Business 2008. 11. 17. 02:22
Joanna Fridinger, owner of a limo company in Baltimore, had the credit limit on her American Express card cut to $1,400 from $19,500 after getting a late fee on another card.



Joanna Fridinger, owner of a limo company in Baltimore, had the credit limit on her American Express card cut to $1,400 from $19,500 after getting a late fee on another card. (By Katherine Frey -- The Washington Post)

Cecil Bello has stumbled into a new corner of the credit squeeze. The 32-year-old management consultant has had the limits reduced on three of her credit cards.

In September, U.S. Bank notified the Fairfax County resident that she no longer had a $14,500 limit on a card that had a balance of about $5,000. Her new limit left her just $500 from being maxed out, she said.

Then came an Oct. 26 letter from American Express that said she now had a limit of $14,000, down from $22,000. That letter said her "total debt is too high relative to your payment history with us and other creditors."

Early this month, she received an e-mail from American Express notifying her that another card with a $5,000 limit had been reduced to $3,000 and that her new cash advance limit was down to $200.

Bello said she had made more than the minimum payments on time each month.

"I am taking responsibility for paying off my debt," she said. "But when credit card companies trap people this way, it's almost impossible to dig yourself out of the hole."

Like many other card users, Bello has learned the hard way that credit card companies are increasingly putting the clamps on their customers. Lenders are taking a wide range of steps to mitigate their risk as unemployment rates tick up and the number of delinquent borrowers grows. Besides cutting credit limits, card companies are raising rates and fees, and suspending offers such as zero percent balance transfers. They are also making rewards programs less rewarding and shutting down inactive accounts, industry analysts and watchdogs said.

The retrenchment, which follows years of lavishing Americans with offers and ever-increasing limits, is squeezing consumers at a time when they have already lost other avenues for borrowing, such as home equity lines of credit.

"We've been hearing about the liquidity crisis affecting banks for quite a while. Now we're seeing it transform into a crisis affecting people's personal finances as well," said Joe Ridout, a spokesman for Consumer Action, an advocacy group. "The next wave of the financial crisis may well be a credit-card-related crisis."

The signs of the squeeze on consumers are accumulating. Last spring, Capital One notified customers who had made no transactions in three years or more that their accounts would be closed. On Nov. 1, Discover removed the cap it used to have on balance-transfer fees. Average late fees on all cards have gone up about 10 percent in the past year, according to a review by CardRatings.com.

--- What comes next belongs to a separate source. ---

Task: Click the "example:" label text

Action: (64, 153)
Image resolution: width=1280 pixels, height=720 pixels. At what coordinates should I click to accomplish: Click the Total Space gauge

"What's happening is that everyone is looking at the jobless rate, and there's every indication that joblessness is going to increase well into next year," said David Robertson, publisher of the Nilson Report, a newsletter that monitors the industry. To credit card companies, that means a sharp increase in loans that have to be written off as uncollectable, which are known as charge-offs, he said.

Already, there are signs that consumers are having trouble keeping up with payments. According to Moody's Investors Service, credit card charge-off rates rose 48 percent in August from the same time last year. It was the 20th consecutive year-over-year increase in charge-offs. The ratings agency said it expects the numbers to increase throughout 2009, surpassing levels reached during past recessions.